On a recent return trip to Dublin, Ireland, I happily killed some time strolling through the city oasis of St. Stephen’s Green. On my way out of the lush park, I meandered past a statue so familiar it brought me to a screeching halt. There stood a petticoat waistcoat-clad Robert Emmett (1778-1803)–bold jaw, foot forward, ready for battle. Now where I had seen this Irish patriot before?
But, of course. Where else but in DC, where memorials and monuments are so ubiquitous that many get passed without so much as a second glance. I too had been guilty of repeatedly strolling by this mystery man who reigns over a cozy triangular park near Massachusetts Avenue and 24th Street NW, having never stopped to learn his story. I vowed to visit him next time I found myself on embassy-lined Mass Ave.

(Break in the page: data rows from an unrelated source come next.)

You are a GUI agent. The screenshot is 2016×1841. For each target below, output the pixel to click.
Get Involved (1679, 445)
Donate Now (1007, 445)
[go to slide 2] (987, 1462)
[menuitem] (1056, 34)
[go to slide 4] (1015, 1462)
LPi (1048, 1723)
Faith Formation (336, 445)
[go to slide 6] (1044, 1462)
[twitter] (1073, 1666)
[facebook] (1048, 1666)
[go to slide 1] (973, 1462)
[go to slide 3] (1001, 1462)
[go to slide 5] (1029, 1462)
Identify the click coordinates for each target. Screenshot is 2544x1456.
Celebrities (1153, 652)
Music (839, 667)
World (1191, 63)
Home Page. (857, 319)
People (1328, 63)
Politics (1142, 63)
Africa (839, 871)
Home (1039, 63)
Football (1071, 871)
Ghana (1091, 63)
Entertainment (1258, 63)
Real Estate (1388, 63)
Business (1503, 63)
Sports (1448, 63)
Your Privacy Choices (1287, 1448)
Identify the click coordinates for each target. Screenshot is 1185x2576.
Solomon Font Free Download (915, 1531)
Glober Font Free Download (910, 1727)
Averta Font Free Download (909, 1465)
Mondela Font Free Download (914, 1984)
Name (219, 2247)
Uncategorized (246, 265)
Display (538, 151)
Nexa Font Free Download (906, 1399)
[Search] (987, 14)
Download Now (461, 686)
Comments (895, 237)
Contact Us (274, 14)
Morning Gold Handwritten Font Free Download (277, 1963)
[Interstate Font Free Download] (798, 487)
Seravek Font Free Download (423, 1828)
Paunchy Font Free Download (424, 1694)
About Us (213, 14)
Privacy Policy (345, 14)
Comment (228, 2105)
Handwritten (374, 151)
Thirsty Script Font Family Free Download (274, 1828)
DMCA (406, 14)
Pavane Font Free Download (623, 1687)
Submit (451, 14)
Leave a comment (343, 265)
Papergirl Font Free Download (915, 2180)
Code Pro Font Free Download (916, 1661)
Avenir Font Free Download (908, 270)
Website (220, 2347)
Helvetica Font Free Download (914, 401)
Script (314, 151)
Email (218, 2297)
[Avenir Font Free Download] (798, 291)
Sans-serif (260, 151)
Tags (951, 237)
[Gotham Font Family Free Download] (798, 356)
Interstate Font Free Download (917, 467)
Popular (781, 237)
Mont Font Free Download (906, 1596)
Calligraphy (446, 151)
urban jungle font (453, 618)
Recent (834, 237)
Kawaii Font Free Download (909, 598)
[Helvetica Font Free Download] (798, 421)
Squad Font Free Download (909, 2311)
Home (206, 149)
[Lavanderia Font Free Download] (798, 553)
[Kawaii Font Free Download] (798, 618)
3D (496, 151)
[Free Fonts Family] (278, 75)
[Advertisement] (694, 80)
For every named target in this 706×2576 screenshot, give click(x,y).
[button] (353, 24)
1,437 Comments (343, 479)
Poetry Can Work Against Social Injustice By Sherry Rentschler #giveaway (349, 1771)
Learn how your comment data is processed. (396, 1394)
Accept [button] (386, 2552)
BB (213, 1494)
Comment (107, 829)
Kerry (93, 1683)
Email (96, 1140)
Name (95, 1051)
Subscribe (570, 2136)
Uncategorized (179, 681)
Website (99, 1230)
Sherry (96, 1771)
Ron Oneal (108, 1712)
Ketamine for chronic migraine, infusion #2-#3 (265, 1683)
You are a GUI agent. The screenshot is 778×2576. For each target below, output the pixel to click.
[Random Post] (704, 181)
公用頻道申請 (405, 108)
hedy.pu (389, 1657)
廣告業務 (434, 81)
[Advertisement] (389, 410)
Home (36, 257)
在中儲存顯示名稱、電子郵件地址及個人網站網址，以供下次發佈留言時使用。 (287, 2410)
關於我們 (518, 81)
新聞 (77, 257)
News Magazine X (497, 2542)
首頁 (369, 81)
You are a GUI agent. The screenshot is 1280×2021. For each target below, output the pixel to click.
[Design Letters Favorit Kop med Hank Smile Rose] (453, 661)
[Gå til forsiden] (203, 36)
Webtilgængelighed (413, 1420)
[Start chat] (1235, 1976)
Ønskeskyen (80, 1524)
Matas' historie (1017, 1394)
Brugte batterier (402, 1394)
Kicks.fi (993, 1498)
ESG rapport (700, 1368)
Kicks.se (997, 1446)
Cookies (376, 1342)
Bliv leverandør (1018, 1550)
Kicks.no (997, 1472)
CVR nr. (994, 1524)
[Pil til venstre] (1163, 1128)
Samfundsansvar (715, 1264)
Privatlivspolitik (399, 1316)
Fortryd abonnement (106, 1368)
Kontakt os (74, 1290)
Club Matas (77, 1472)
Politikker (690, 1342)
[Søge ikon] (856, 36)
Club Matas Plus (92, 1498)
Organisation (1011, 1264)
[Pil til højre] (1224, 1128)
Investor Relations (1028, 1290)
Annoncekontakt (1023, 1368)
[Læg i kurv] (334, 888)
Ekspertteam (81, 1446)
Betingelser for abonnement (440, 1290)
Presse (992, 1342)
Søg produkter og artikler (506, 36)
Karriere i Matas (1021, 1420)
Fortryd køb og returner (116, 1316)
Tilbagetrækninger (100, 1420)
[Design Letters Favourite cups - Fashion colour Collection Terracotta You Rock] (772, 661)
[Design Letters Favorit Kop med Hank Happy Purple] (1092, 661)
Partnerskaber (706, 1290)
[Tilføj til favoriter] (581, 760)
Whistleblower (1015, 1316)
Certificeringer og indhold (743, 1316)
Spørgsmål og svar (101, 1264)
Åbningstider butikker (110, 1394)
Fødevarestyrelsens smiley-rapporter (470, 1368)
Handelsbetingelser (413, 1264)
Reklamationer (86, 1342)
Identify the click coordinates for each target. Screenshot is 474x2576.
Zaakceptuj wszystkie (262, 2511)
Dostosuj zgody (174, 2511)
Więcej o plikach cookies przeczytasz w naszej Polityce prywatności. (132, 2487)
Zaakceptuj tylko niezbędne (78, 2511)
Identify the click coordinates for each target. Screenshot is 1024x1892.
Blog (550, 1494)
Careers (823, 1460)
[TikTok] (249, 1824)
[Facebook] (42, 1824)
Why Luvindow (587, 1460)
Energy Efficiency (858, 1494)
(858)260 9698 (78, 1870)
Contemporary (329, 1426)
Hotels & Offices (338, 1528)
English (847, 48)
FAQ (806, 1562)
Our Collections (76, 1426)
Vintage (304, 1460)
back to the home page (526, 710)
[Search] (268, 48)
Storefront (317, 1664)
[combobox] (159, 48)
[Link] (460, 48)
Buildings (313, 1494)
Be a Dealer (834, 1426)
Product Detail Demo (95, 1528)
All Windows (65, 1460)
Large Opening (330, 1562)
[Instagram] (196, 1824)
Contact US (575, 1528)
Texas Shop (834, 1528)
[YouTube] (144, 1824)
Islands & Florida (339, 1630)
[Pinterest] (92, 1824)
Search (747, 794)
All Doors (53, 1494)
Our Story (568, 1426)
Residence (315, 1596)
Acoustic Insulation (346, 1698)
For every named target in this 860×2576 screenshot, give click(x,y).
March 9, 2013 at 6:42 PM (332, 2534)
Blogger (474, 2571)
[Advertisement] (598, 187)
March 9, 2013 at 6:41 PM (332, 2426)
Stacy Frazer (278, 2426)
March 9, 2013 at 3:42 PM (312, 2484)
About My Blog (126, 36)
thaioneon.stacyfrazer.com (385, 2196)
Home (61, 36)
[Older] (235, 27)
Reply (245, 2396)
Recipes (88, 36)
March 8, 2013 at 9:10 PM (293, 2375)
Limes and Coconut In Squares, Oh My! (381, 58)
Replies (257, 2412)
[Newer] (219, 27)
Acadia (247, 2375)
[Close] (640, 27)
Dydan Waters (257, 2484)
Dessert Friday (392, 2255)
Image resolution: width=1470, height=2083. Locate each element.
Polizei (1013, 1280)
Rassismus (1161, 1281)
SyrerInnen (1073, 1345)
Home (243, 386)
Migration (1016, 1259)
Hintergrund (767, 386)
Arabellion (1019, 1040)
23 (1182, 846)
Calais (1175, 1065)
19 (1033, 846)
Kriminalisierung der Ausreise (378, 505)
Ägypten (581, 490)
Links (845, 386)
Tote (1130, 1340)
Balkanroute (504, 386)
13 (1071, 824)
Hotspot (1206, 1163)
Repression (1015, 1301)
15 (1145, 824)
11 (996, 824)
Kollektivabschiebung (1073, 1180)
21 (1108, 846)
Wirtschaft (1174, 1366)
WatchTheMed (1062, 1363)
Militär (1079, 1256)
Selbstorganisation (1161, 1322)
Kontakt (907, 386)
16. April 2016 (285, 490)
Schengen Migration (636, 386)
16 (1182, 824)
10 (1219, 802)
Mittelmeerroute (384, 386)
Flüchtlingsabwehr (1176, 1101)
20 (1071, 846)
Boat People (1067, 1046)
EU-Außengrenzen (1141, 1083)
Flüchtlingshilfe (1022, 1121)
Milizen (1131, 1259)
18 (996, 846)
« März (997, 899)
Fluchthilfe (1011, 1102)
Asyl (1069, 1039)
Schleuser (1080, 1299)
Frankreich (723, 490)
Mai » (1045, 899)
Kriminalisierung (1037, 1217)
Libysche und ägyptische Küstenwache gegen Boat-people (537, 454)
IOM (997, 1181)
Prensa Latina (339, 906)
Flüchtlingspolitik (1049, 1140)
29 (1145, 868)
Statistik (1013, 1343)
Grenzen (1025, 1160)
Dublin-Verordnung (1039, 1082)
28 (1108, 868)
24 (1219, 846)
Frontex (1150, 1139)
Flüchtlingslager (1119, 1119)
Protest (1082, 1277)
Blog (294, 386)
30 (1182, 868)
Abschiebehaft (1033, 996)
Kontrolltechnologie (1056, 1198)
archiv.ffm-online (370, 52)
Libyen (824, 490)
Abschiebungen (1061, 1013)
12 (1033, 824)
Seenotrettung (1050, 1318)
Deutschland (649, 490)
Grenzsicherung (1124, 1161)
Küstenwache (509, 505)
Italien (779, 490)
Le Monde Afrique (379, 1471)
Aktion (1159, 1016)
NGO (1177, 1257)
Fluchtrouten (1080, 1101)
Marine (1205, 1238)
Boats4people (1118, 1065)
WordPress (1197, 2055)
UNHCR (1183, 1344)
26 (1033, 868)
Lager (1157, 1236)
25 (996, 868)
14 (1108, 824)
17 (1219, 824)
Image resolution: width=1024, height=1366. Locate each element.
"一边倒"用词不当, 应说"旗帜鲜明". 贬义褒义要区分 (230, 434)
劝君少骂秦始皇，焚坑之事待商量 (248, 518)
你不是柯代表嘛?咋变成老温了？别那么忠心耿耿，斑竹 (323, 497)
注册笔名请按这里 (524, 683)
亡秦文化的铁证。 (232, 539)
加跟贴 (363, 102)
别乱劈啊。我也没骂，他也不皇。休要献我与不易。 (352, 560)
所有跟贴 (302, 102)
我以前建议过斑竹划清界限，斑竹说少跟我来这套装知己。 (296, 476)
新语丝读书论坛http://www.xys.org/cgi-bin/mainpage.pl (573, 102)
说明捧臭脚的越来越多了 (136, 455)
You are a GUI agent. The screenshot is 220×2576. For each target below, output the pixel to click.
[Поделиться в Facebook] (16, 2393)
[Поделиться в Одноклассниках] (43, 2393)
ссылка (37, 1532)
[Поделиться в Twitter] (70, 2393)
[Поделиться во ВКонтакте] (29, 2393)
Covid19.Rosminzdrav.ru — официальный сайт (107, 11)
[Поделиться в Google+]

Nestled beneath the branches of a Yoshino cherry tree, the DC Emmet stands on a granite pedestal just a few blocks from the Irish Embassy. This “boy martyr of Erin” appears mid-speech, one hand open in rhetorical gesture, the other somewhat clenched to display his “revolutionary spirit.” Emett’s father instilled in his sons a passion for Irish independence at a time when men and women-Catholic and Protestant-fought for freedom from Britain. Trinity College expelled the young Robert for his involvement in the 1798 rebellion and, in 1802, Emmet traveled to France as a member of the United Irishmen’s Party. Here he unsuccessfully appealed for French aid from Napoleon and Talleyrand. The following summer Emmet led an uprising outside of Dublin that British troops swiftly crushed. Emmet was executed (either hung or beheaded, accounts vary) on September 20, 1803 at the ripe age of 25.